If you upgraded a project to v5.xx but need to revert a project back to v4.xx, install a plugin in MPLAB X IDE, under Tools>Plugins>Available Plugins>Save As v4.xx Project. Once that plugin is installed, you can save your project in the older version by selecting Tools>Embedded>Save as MPLAB X v4.xx Project.
 

atferrari

Well-Known Member
Thread starter #15
That got me curious...
Looking at the release notes, they do include the facility to save in the old format, as a plugin component:
Yes, you are right. I've read that but did not retain it; now I realize why: my last project was completed almost 3 years ago with MPLAB 8.92. No MPLBX until now. I will be starting really afresh.
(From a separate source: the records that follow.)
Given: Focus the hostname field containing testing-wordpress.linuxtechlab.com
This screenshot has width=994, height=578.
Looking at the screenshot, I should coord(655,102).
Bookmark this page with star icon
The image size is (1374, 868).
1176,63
And, just in case I repeat this here: Las thing to check is the pay per features that seems nobody can explain (PicKit 4).
 
#16
pay per features that seems nobody can explain (PicKit 4)
That seems to originate here:
https://www.microchip.com/forums/m1064990.aspx

It's talking about the feature comparison of the Snap programmer vs Pickit 4 - cheap vs not-so cheap.
eg. If you get a Pickit 4 you are paying extra for the features that the Snap programmer does not have, in the features table 1.1 (on page 4) in the data here:
http://ww1.microchip.com/downloads/en/DeviceDoc/MPLAB Snap In-Circuit Debugger IS DS50002787A.pdf

[I use ICD3; not cheap but they work really well].